● Text passage
*** Block opens ***

The money printing has been going on since 1945 to move responsibility and dependence from the individual to the State.

RW
RW
3 years ago
Reply to  The Dogman

Sympathy for the people who drove the very Corona politics causing the problem, who now want to keep making it worse by insisting that the mad moneyprinting must continue and who want my taxes to be spent on that while I won’t get any pay rise myself? That’s a good one. I’d favor the Peterloo solution.

The Dogman
The Dogman
3 years ago
Reply to  RW

I understand your anger and feel it myself. I don’t know why you and I didn’t fall for the propaganda and yet most of the people of this country did. I’m certainly not more intelligent and I have certainly fallen for propaganda and cons in the past. However, I think it is unfair to cast all of the ordinary working people who were conned as people driving the Corona politics. We should save our ire for those genuinely responsible.

DevonBlueBoy
DevonBlueBoy
3 years ago
Reply to  The Dogman

Railway workers on £70K p.a. and working with restrictive practices going back to the 1950s are not my idea of “not highly paid to begin with”.
Nurses certainly deserve more, but given they’ve always been poorly paid you can hardly want to work as a nurse and then complain about your wages.

Paul B
3 years ago

Green King, just down the street, private company as woke as any public one.

In Bury I’ve been surrounded by well-to-do virtue signalling maskerbaters, jab freaks and “it wasn’t real socialism” types for quite some time now.

What’s odd is that previously you could pin a blue rosette on a broomstick and it’d win around here, but everyone I work with sub 30 is turning woke as anything, maybe the red wave is coming after all, just needed to wait out the blue rinsers.

Hugh
Hugh
3 years ago
Reply to  Paul B

Greene King and Bury Saint Edmunds?

The brainwashing seems to be working anyway.

JXB
JXB
3 years ago

Inflation, strikes, high interest rates, tax increases, power cuts, crappy NHS, striking hospital workers, Socialist Government … makes me nostalgic for the 1970s.

It’s déjà-vu all over again.

huxleypiggles
3 years ago

The Union leaders have been bought, a point I have made frequently here on DS, and the unions are now being used to promote another diversionary tactic to the Scamdemic.

The reality, when the government caves in to the public sector wage demands, as they will, is that the funding will come from further massive public borrowing which of course will further impoverish the country.

*** Block closes ***

Records from a dataset:
*** Block opens ***

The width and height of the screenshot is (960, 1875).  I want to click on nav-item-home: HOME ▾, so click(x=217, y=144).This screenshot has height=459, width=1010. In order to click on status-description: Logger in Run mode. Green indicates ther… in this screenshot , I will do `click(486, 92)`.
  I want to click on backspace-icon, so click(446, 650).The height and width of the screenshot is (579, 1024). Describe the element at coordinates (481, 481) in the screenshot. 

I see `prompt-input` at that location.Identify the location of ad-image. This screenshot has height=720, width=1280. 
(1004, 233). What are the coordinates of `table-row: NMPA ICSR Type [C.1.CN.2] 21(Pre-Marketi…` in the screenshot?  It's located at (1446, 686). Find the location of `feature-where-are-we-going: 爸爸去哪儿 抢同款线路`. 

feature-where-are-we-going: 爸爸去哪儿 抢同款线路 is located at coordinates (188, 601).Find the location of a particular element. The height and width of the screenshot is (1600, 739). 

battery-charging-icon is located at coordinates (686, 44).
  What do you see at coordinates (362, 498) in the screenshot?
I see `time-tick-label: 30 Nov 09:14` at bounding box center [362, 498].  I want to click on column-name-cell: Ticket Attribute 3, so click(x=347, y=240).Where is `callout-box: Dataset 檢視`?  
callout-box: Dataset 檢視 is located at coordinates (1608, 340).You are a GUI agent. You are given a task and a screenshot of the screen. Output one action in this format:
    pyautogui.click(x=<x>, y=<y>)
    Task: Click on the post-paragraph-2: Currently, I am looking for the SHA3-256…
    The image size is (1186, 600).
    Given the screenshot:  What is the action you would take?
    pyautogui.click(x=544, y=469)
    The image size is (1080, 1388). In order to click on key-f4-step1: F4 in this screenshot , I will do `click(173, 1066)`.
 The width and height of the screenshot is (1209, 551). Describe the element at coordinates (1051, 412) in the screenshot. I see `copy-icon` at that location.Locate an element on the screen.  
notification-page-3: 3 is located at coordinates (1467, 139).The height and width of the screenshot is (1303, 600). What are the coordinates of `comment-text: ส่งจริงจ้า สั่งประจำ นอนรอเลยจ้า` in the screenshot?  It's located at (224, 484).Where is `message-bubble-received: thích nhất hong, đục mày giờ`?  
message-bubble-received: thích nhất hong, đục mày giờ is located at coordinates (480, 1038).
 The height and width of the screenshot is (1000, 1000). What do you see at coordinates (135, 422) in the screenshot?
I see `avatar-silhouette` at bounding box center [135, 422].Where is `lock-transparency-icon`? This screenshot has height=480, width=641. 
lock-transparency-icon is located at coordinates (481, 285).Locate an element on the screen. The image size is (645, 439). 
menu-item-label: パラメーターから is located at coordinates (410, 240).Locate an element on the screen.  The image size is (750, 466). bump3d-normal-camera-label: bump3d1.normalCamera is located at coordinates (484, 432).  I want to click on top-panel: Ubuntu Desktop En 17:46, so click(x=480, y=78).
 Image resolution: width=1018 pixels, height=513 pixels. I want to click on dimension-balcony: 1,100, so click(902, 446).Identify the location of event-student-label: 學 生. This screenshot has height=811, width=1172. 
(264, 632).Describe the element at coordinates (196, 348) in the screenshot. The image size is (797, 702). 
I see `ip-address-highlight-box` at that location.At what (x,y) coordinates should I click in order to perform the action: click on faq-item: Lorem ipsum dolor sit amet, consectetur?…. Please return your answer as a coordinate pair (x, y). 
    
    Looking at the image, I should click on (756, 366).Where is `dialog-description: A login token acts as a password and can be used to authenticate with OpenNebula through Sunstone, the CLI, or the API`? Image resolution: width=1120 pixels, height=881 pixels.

*** Block closes ***

● Work request 1
For each statement below, say yes or no to whether the comment thread agrees with it, and quote the exact words of the thread that settle it.
(a) The Dogman claims to be more intelligent than the people who fell for the propaganda.
(b) DevonBlueBoy refers to railway workers on £70K p.a.
(c) JXB says the current troubles bring on nostalgia for the 1980s.
● Work request 2
Write the next part of the comment thread, picking up after its final sentence.

● Response 1
(a) No: "I’m certainly not more intelligent"
(b) Yes: "Railway workers on £70K p.a."
(c) No: "makes me nostalgic for the 1970s."

● Response 2
Within 12-18 months the country will be declared bankrupt and thousands of public sector workers will lose their jobs. Most importantly they will be dependent on the state for everything. Say hello to your digital benefit payment and welcome CBDC..

Homes will be lost but fear not, the government will provide a hutch in the city – so long as you COMPLY. And of course cars won’t be needed in your digital city. Whoopee, ‘net zero’ here we come.

Union leaders are as much traitors, to their members and this country as are the politicians.

Always remember:

“It’s never about what they say it’s about.”

Freddy Boy
3 years ago
Reply to  huxleypiggles

PTB planning for our future – Christmas 2020 stay home etc , Christmas 2021 – oh look out here’s Omicron better stay in again ! Christmas 2022 back to normal “US” yippee ! Not so fast f-ckers we will manipulate the system to cause Strikes everywhere so a third Christmas is tainted , stay anxious folks !

huxleypiggles
3 years ago
Reply to  Freddy Boy

Absolutely Freddy.

Hugh
Hugh
3 years ago
Reply to  huxleypiggles

Does that include the Workers of England Union?

huxleypiggles
3 years ago
Reply to  Hugh

I would hope not but surely you understand my intent.

Hugh
Hugh
3 years ago

Please can someone tell me, where were these skivers during the lockdowns, and specifically during the anti-lockdown (and related) protests where some people were getting duffed up by the police?

Covid-1984
Covid-1984
3 years ago

I blame the most profligate Chancellor in our history, whoever that was?…..”crickets “……..

huxleypiggles
3 years ago
Reply to  Covid-1984

Back in the days of Gordon Broon I coined the phrase “economically incontinent.”

By Fishy standards Broon simply had a touch of the runs.